BEGIN DATA FOR THE TASK

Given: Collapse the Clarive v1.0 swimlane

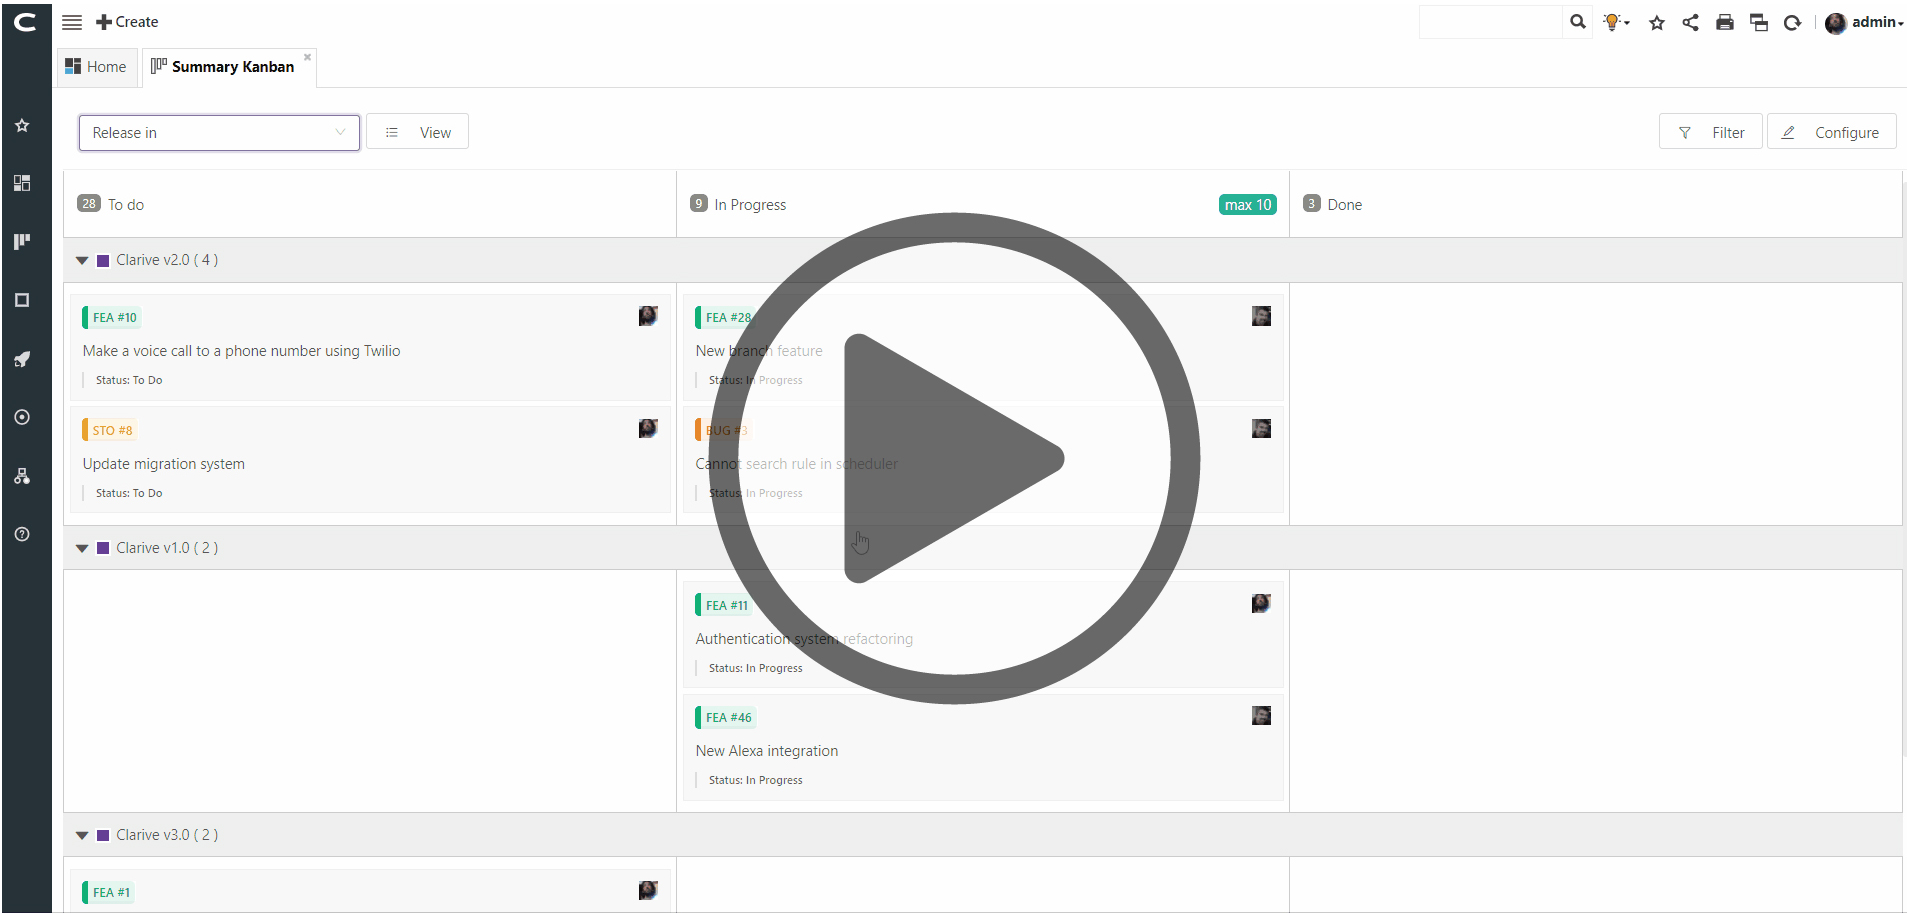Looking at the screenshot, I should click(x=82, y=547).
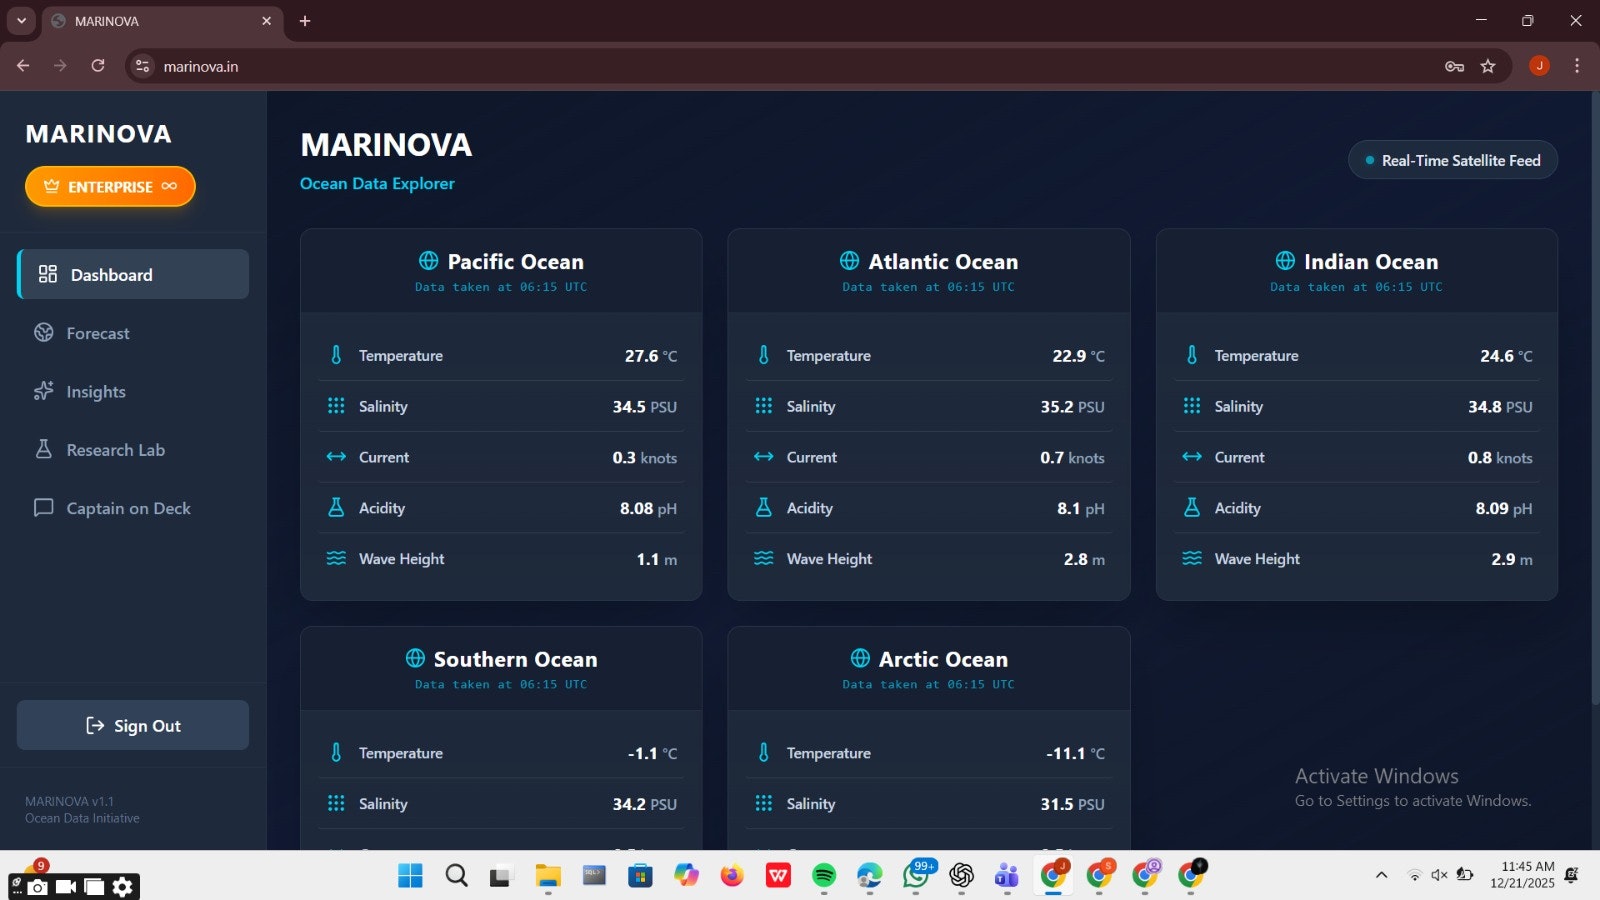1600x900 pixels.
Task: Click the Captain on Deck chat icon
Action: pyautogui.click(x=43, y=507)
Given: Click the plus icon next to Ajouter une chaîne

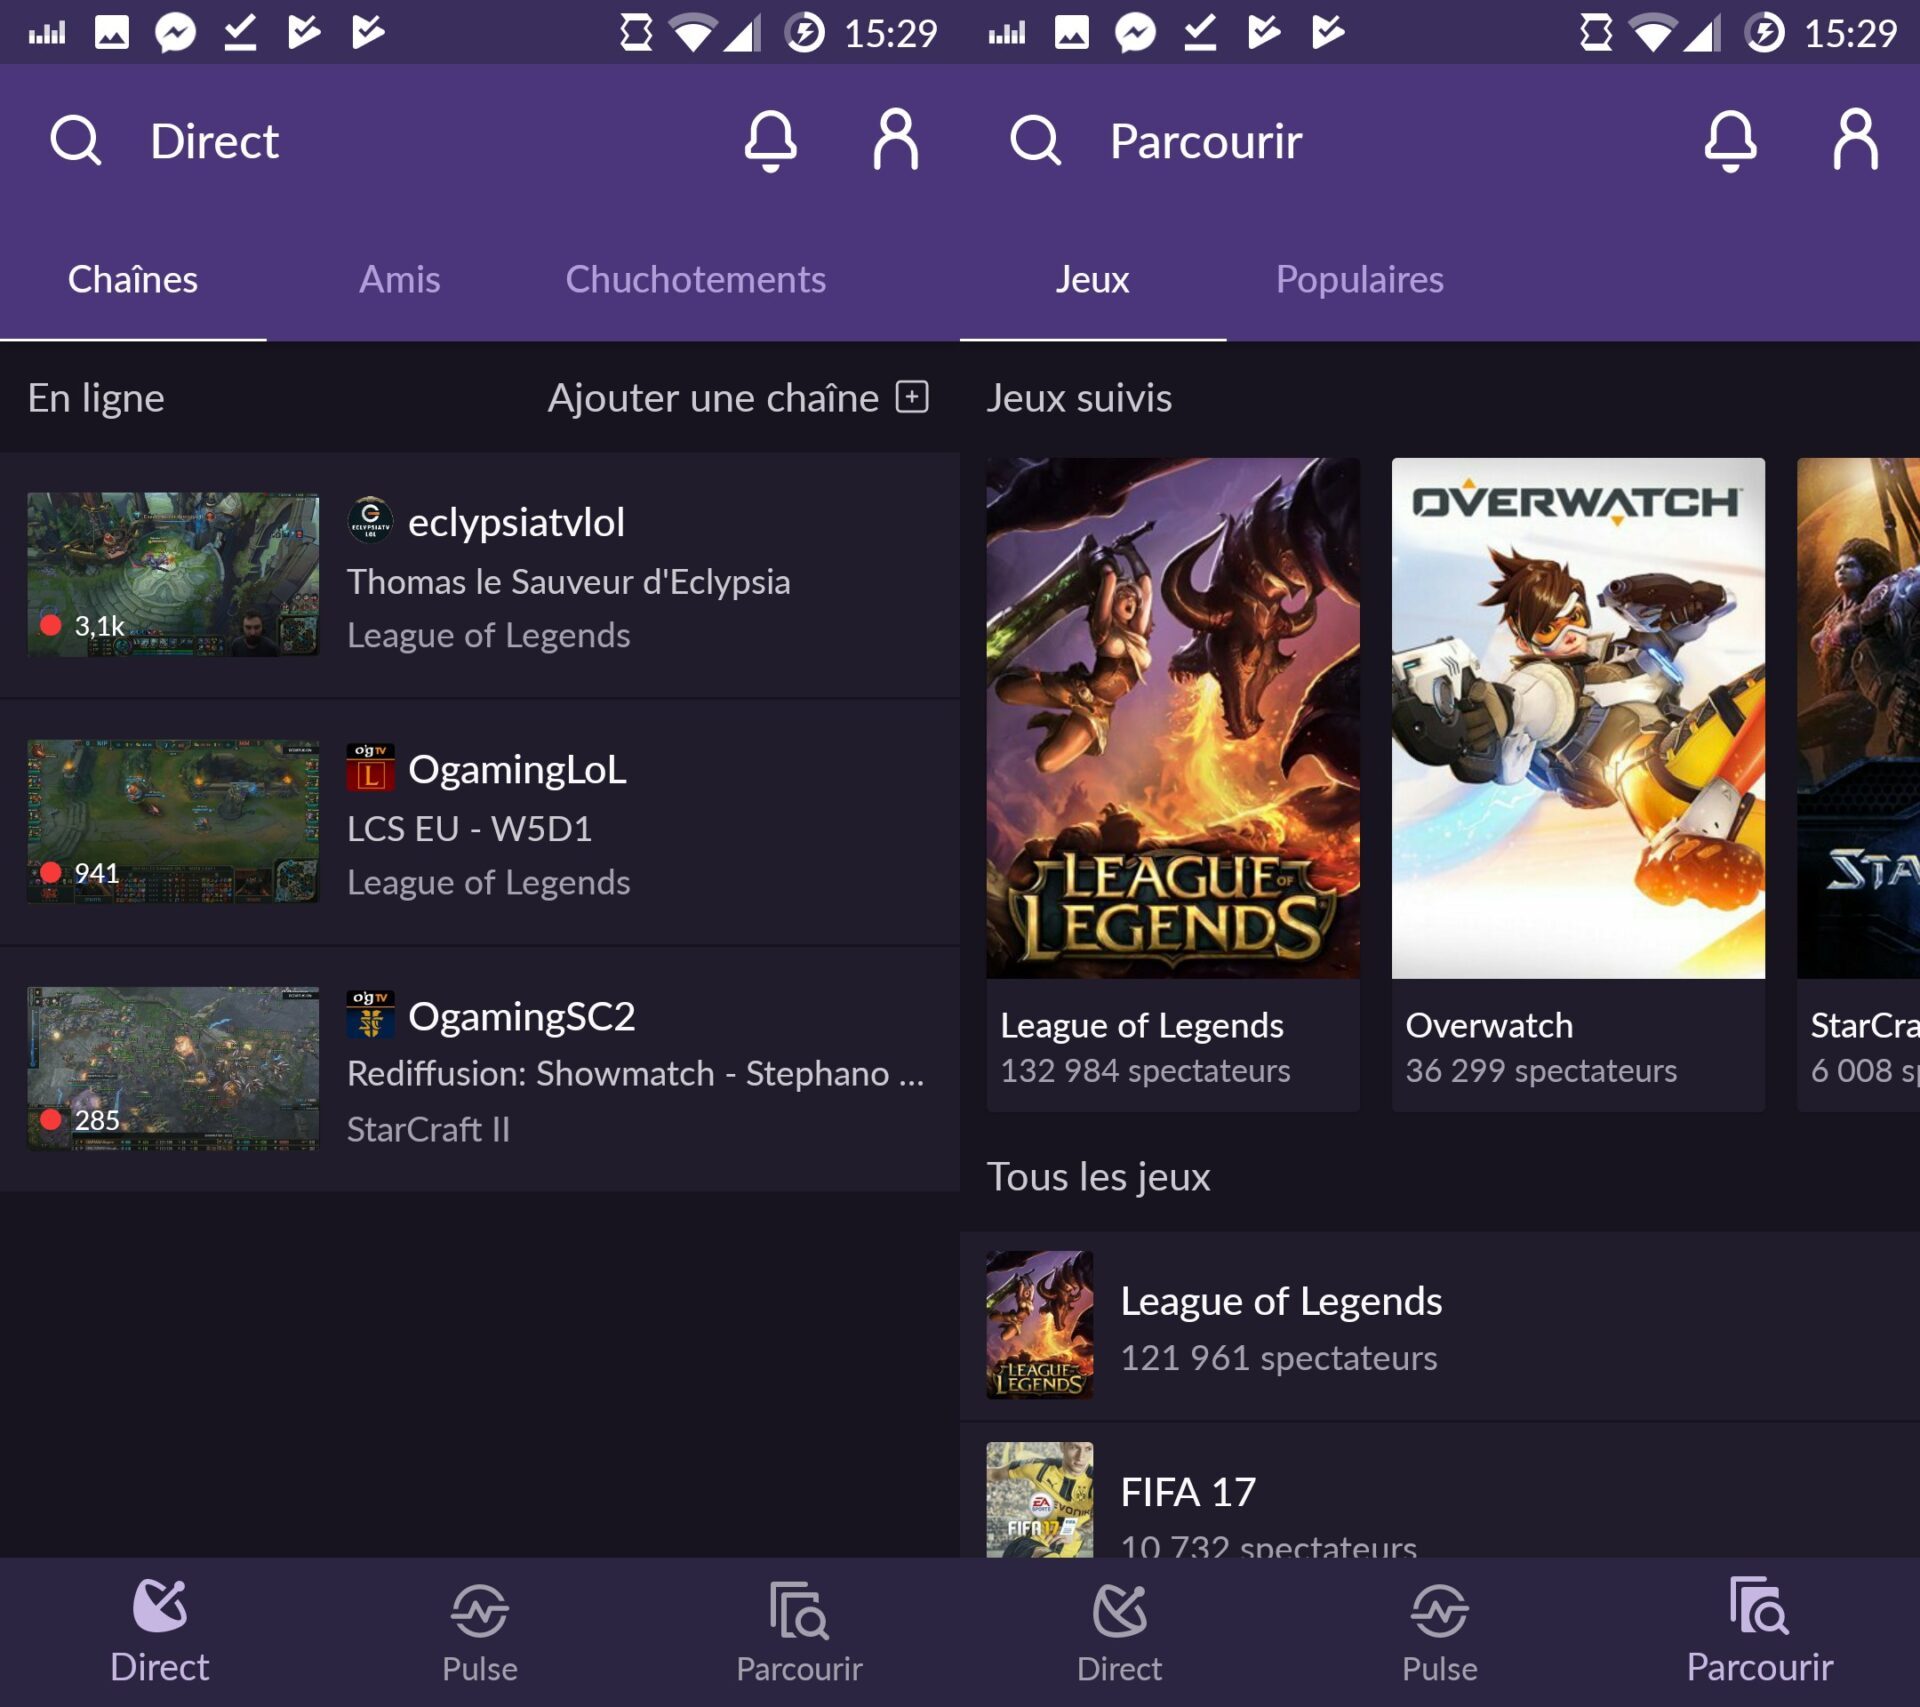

END DATA FOR THE TASK

**TASK BRIEF**
Transcribe all of the records above exactly; no image should appear in what you write.

**EXERCISE ANSWER**
Given: Collapse the Clarive v1.0 swimlane

Looking at the screenshot, I should click(x=82, y=547).
1600x900 pixels.
Task: Click the Captain on Deck chat icon
Action: pyautogui.click(x=43, y=507)
Given: Click the plus icon next to Ajouter une chaîne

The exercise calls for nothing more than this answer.